# start of Text passage

The term "exclusive right" was "intended to describe a
power, privilege, or other right excluding or debarring another or
others from enjoying or exercising a like power, privilege, or
right." Pompano Beach, 774 F.2d at 1541 (quoting 40 Op. Att'y Gen.
71, 72 (1941)). "The type of exclusive right prohibited by [this
provision of the Act] has been described as one of the sort noxious
to the anti-trust laws." Id. at 1542 (internal quotation marks
omitted).
The FAA in the present case determined that Knox County
had not violated the "exclusive right" provision. Even though the
agency recognized that the rental rate charged to Penobscot was not
the same as that charged to Downeast, the FAA concluded that the
dissimilar lease payments did not rise to the level of a prohibited
grant of an exclusive right. Penobscot challenges the FAA's
conclusion, contending first that a differential in rental rate is
per se a violation, and, second, that the disparity here
constitutes the grant of an exclusive right. We first consider and
reject Penobscot's per se violation argument.
The imposition of disparate rates for comparable premises
may (but need not) constitute a grant of an exclusive right.

# end of Text passage

**Exercise set**
#1 Which parties or bodies involved in the present case does the opinion excerpt on the exclusive right provision name?
#2 Carry on the opinion excerpt on the exclusive right provision, starting after its final sentence.
The listing plays no part in anything asked here.

# start of Source data

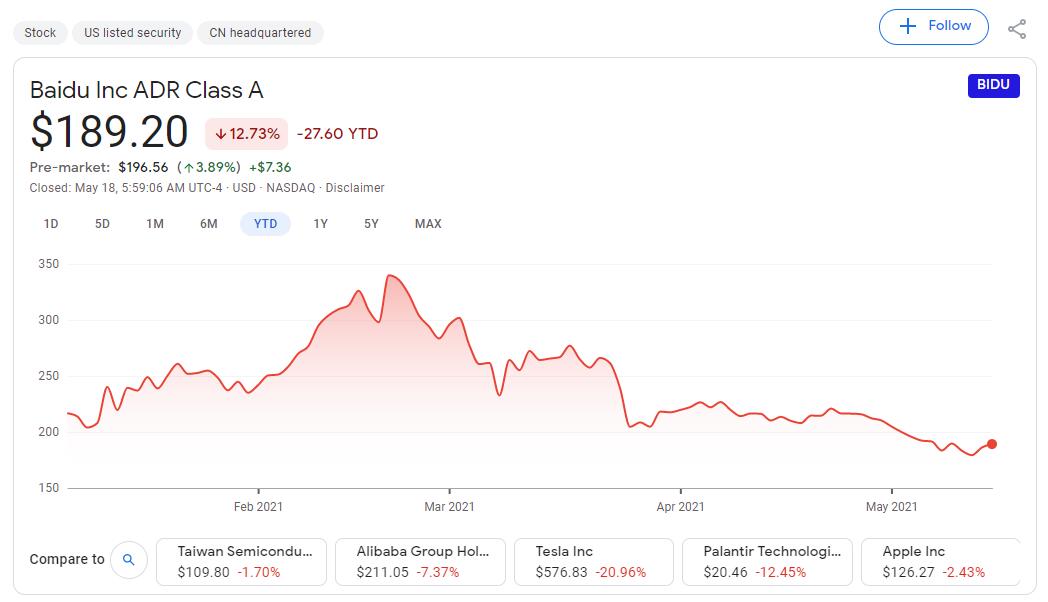Viewport: 1048px width, 602px height.
Task: Compare with Alibaba Group Holding card
Action: coord(420,562)
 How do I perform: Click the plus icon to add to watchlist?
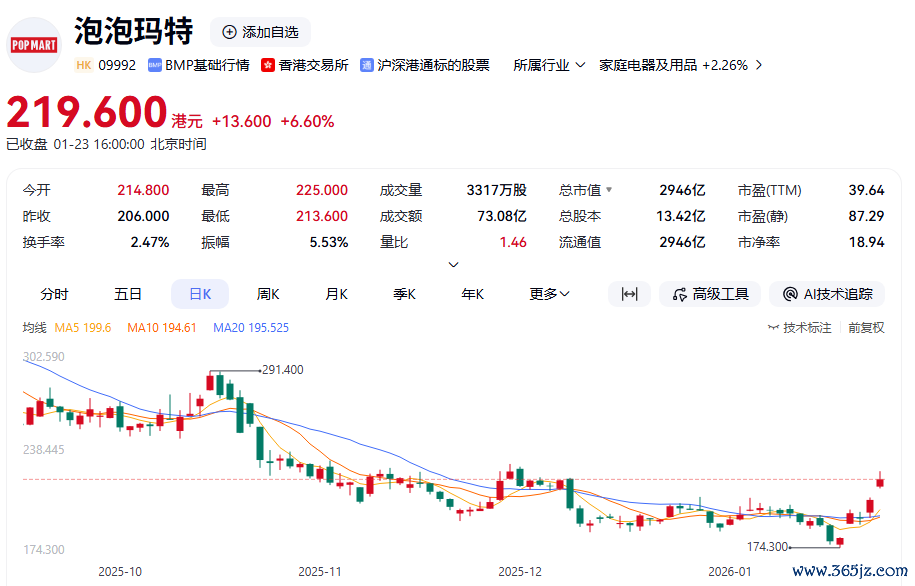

# end of Source data

**Answers for the exercise**
#1 The FAA, Knox County, Penobscot, Downeast

#2
Penobscot points to a statement by the FAA itself that "[a]n
exclusive right may be conferred either by express agreement, by
imposition of unreasonable standards or requirements, or by any
other means." FAA Advisory Circular No. 150/5190-2A, at 3
(April 4, 1972); see also Pompano Beach, 774 F.2d at 1542. But the
word "may" is permissive, not mandatory, so, under this evidence,
an airport does not commit a per se violation of the "exclusive
right" prohibition by charging two different FBOs different lease
rates. Thus, the FAA does not regard this kind of disparity as a
mandatory violation, and its interpretation is entitled to
deference.
Moreover, the FAA Circular speaks of "unreasonable
standards or requirements." This implies not only that de minimisdisparities would not constitute violations, but also that a
disparity must rise to some level of "unreasonableness" before it
may even be considered in the category of non-mandatory "exclusive
right" violations. See Pompano Beach, 774 F.2d at 1544 ("Key to
our affirmance [of the FAA] is the fact that the City's
contemporaneous treatment of the [two FBOs] differed so markedly."
(Emphasis added.)). Such limitations are a permissible elaboration
of the statutory requirement, see 49 U.S.C. 47107(a)(1), (5), and
we defer to the FAA's interpretation. Thus, the mere fact that
lease payments are not identical does not necessarily constitute
"unjust discrimination" in prices or the grant of an "exclusive
right."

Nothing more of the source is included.